## Material shown
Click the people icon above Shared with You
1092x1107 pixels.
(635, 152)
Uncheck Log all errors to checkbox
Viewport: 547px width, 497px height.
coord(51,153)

## Task goal
Would you please give all of the entries above once more, exactly as they are?

## Exercise answer
Click the people icon above Shared with You
1092x1107 pixels.
(635, 152)
Uncheck Log all errors to checkbox
Viewport: 547px width, 497px height.
coord(51,153)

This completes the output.